Mocking Third Party Services

While extensive mocking is one of the hallmarks of good unit testing practices, it can sometimes be desirable to use mocking in our integration tests as well. Why? The systems our integration tests rely on might,

  • Create real-world consequences (e.g. bill a customer, send emails)
  • Perform slow running or even manual processes
  • Have difficult to produce edge cases
  • Require advanced authentication methods not available to test environments
  • Not have a sandbox environment
  • Not be in our control (i.e. a third-party service owned by another team/company)
  • Fail our tests when the third-party system is unavailable (sometimes desirable, sometimes not)

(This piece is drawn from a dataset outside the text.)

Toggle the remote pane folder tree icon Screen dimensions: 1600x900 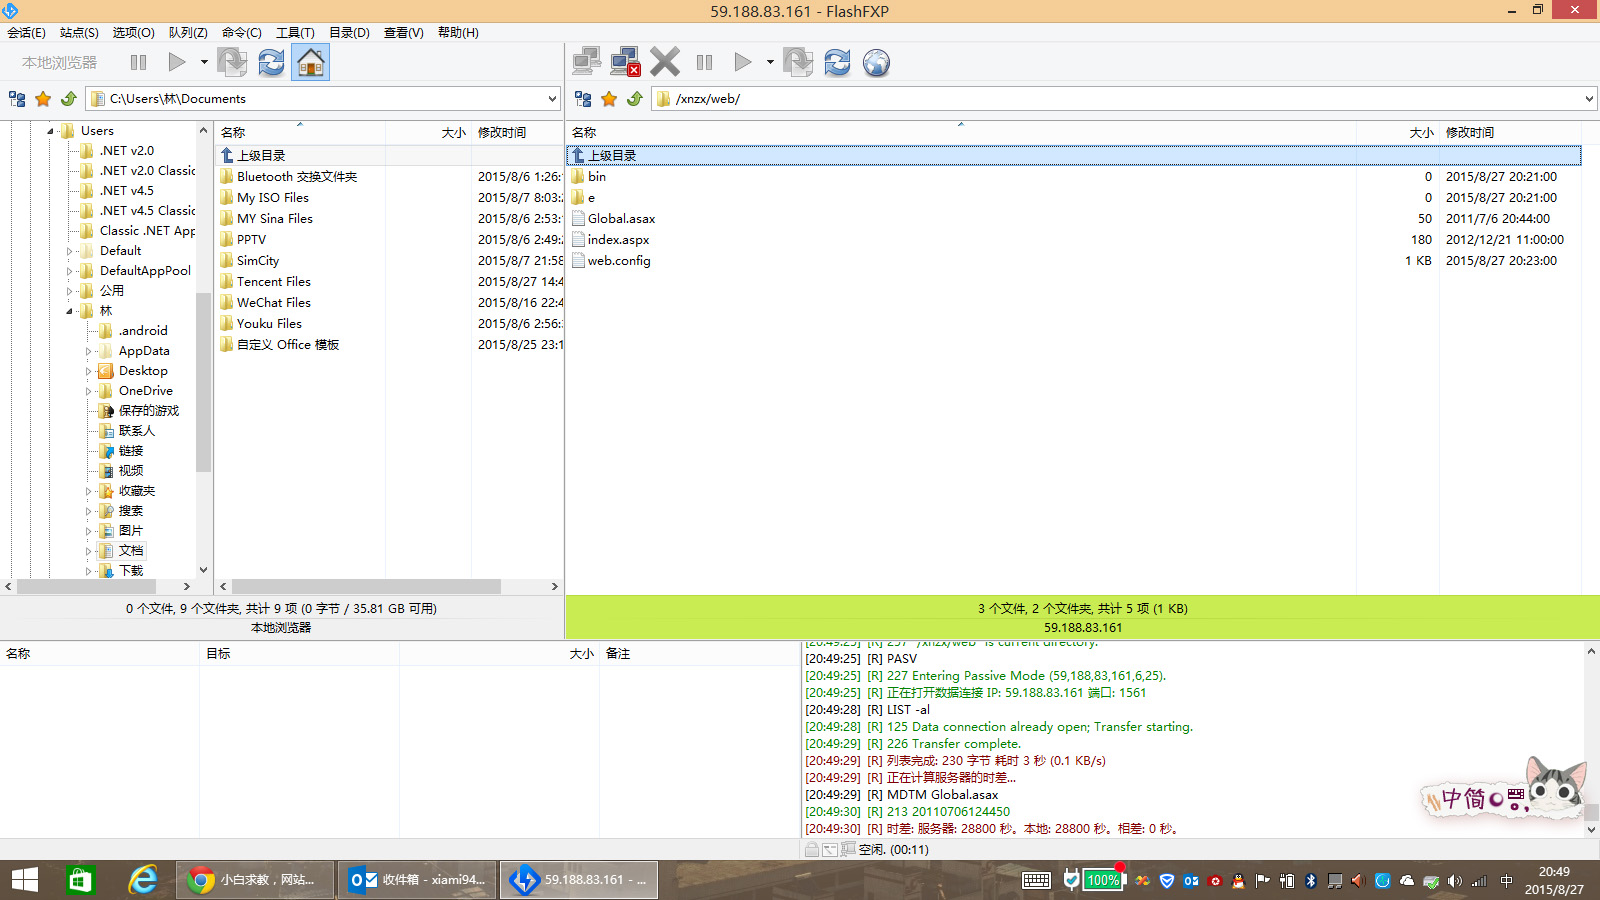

So how can we still have integration tests for our system without bumping to these issues? We can mock the third-party system. Here are some helpful tips for how to do this.

Do You Really Need To?

It's worth pointing our that before you go down this path, you'll want to make sure you know what you're getting into. "Code-level mocks" that are created for unit tests are usually pretty simple. "Service-level mocks" that are created for integration tests can get pretty complicated. At some point, if you're not careful, your mock service could end up trying to implement all of the functionality of the third-party system.

Before going down this road see if you can get access to a sandbox/test environment. Even if they don't advertise having one, it's worth asking. Using a sandbox/test environment for the service means that you may be able to avoid the work of creating a mock service altogether.

Test environments can also have the advantage of letting you preview upcoming functionality, giving your team more time to fix issues before they land in production.

Refactor if Needed

Build a service layer with interfaces. If you have Clean Code, then you already know the important of building a service layer with interfaces. Interfaces enable you to use dependency injection to change the underlying implementation your code relies on at run-time. The interfaces also provide a form of executable documentation. What better way to know what functionality in the third-party system you use and rely on than having all of your code access the system through a well-defined interface.

This is what a "code-level mock" typically looks like,

public interface PaymentProcessor {
 public createAccount(String companyName);
}

class StripeProcessor implements PaymentProcessor {
 public createAccount(String companyName) {
   stripeApi.createAccount(...);
 }
}

class MockProcessor implements PaymentProcessor {
 public createAccount(String companyName) {
   // ...  
 }
}

In a "service-level mock", you can replace an entire service with another service that behaves the same under your test scenarios." So for example, instead of making a REST call to "https://myserviceprovider.com" you can make a REST call to "https://mydomain.com/mockapi".
You might do something like,

PUT /accounts
{"accountName":"Test Account"}

And then when your test calls getAccounts, Test Account is returned.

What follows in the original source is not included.